Metro Express also opted to take up IP Voice services and a Hosted PBX from Over the Wire to save on their call costs. An added advantage of this was that it enabled Metro Express to redirect where inbound calls were being answered - phone numbers were no longer tied to specific sites, which enabled business to carry on as usual during the crisis.

“We began by migrating our server infrastructure to the data center.  To make sure we didn’t disrupt our offices in Australia and Singapore, we had to schedule the cutovers for after 8pm. Over the Wire supplied us with an after-hours tech and kept rack space on reserve so the job was done in a short space of time” Wainstein recalled. “Once we realised just how well it worked we began upgrading and now we have all of our infrastructure in the DC”.

“We’ve been collaborating with Over the Wire closely throughout the migration process and we have been very impressed with the expertise of their staff. They’re not just advising us from a technical standpoint, but from a security point of view, from a point of view that considered the long term welfare of Metro Express.”
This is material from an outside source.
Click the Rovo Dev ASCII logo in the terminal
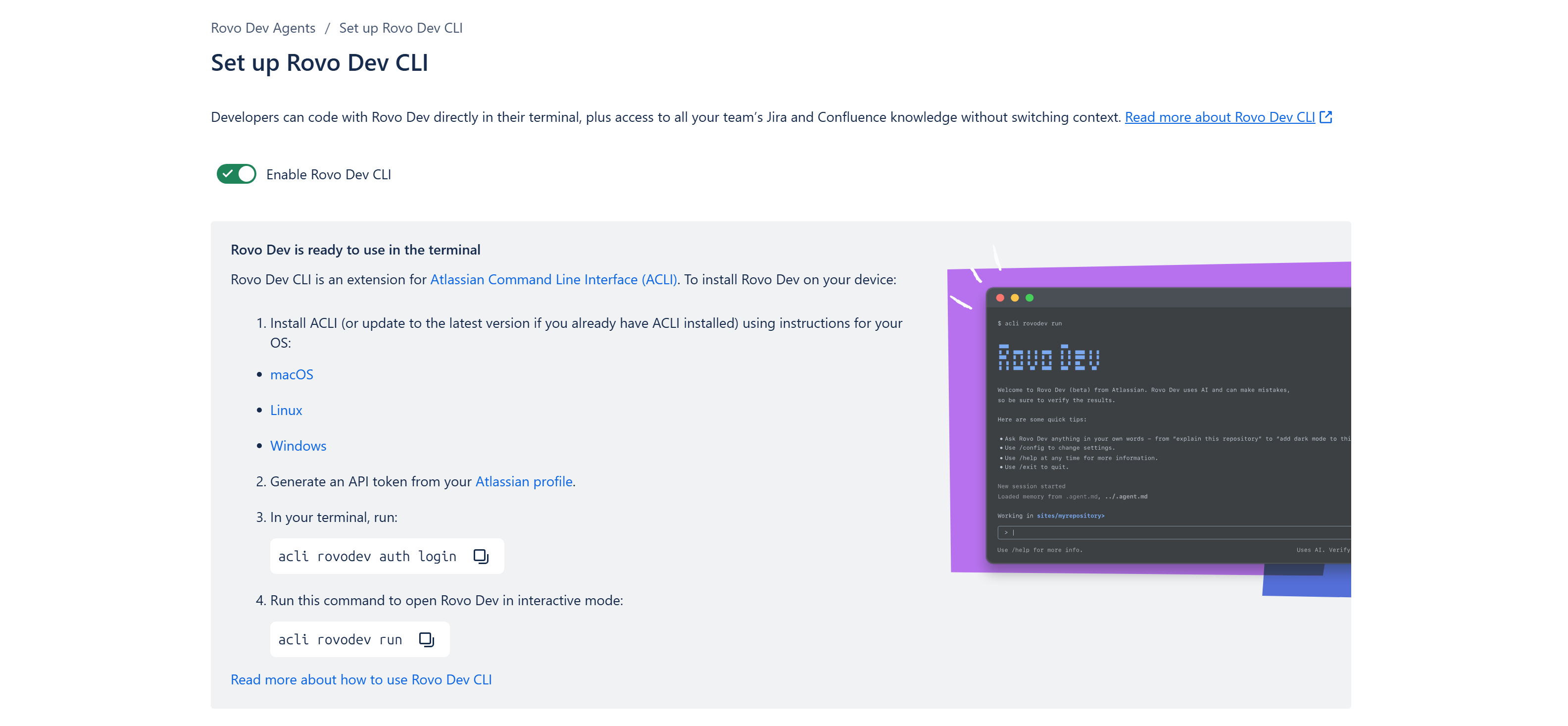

When it was announced in early 2013 that Rocklea was looking at a flood of a similar magnitude to that of 2011 Metro Express was prepared. “We evacuated our office and operated out of several remote locations via VPNs. But because all of our servers were located safely in the data centre, Over the Wire was able to connect our IP phones directly to SIP trunks, have our calls rerouted to our new locations, and we were able to continue working with virtually no disruption.”

“We put a plan together in the space of two days and on the first business day back we were operational. Over the Wire technicians were there to help us set up when we needed them and the quality of service we received was sensitive to the fact that we were in a difficult situation. There was no discussion about the scope of what was and wasn’t covered, the issues just got resolved.”

This meant that employees could access all their systems and emails as per normal. The only change for Metro Express was that the Brisbane office was in a different location. “Because of the speed of Over the Wire’s links we were able to avoid disruptions to our customers by sharing the load amongst our other offices”. Wainstein recounted. Data traffic to other sites was controlled by Quality of Service (QoS) on the links.

By continuing operations Metro Express was able to keep cash flow moving, pay their employees, and avoid disruptions to their customers. “The two days operating remotely paid its dividends” Wainstein stated. “It was a huge change from last time. There was virtually no downtime in terms of working hours to the business. We did have an issue when we started in our remote site – this was at six or seven in the morning – we called Over the Wire and spoke to someone who was alert, ready to help, and able to help. Within five minutes flat they had solved the problem.”

Metro Express Transport Group is a privately owned company with over 20 years of experience in the transport sector. With operations spanning Australia, Malaysia, and Singapore Metro Express is able to deliver internationally, and by incorporating a wide range of technologies, give their customers the ability to monitor the status of their deliveries in real time with an online Proof of Delivery reporting system.